=== Records shown ===
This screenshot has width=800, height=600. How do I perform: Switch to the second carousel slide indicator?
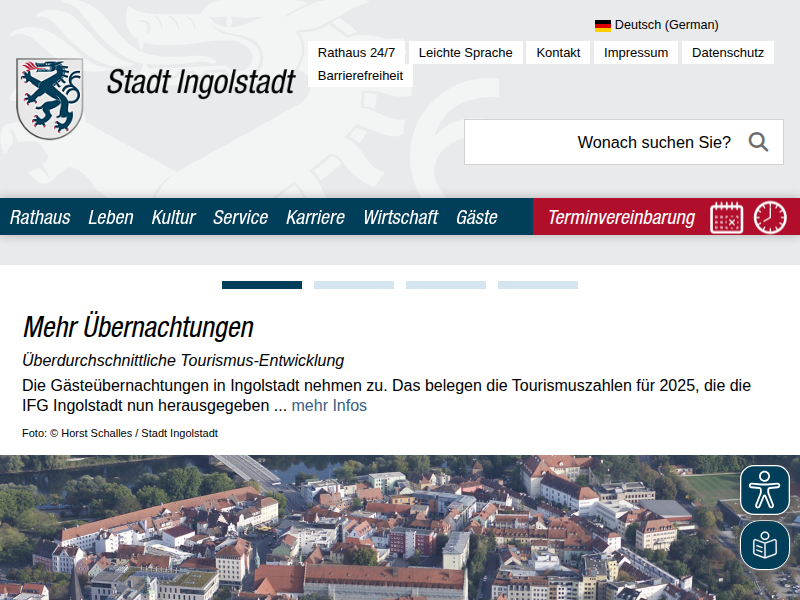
===
=== Records shown ===
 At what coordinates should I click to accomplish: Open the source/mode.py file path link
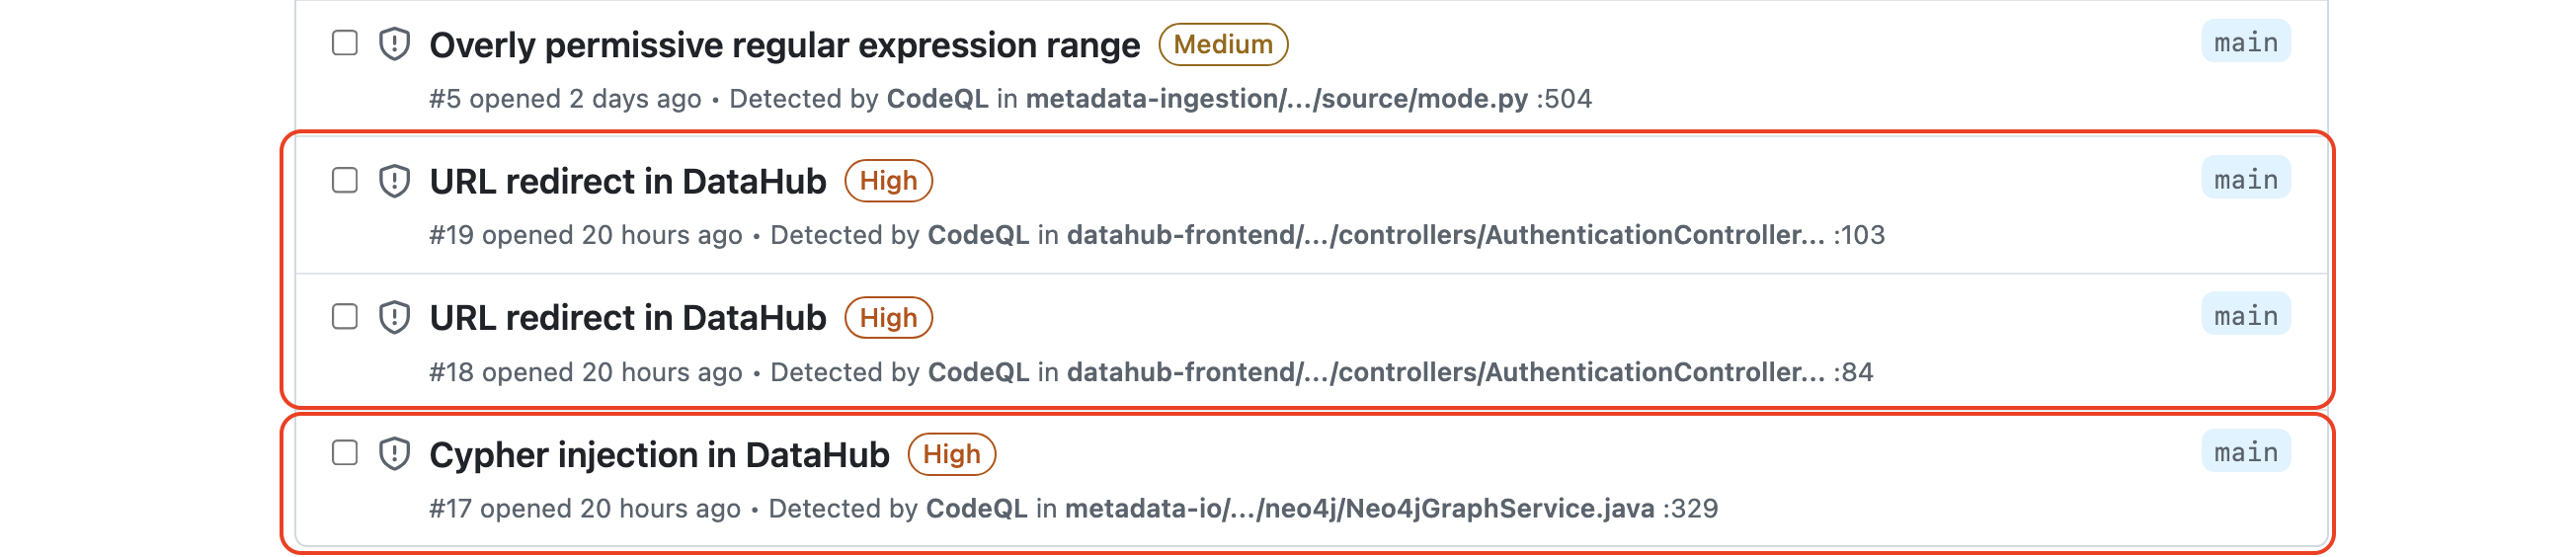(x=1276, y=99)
===
=== Records shown ===
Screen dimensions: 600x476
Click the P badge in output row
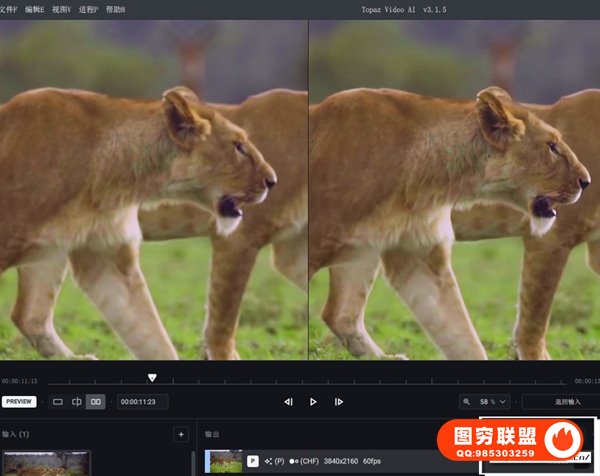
===
** Your instructions **
Retype exactly the span of lines from the one with "Screen dimensions: 600x476" through the one with "Click the P badge in output row"; include both ends and omit the rest of the material.

** Answer box **
Screen dimensions: 600x476
Click the P badge in output row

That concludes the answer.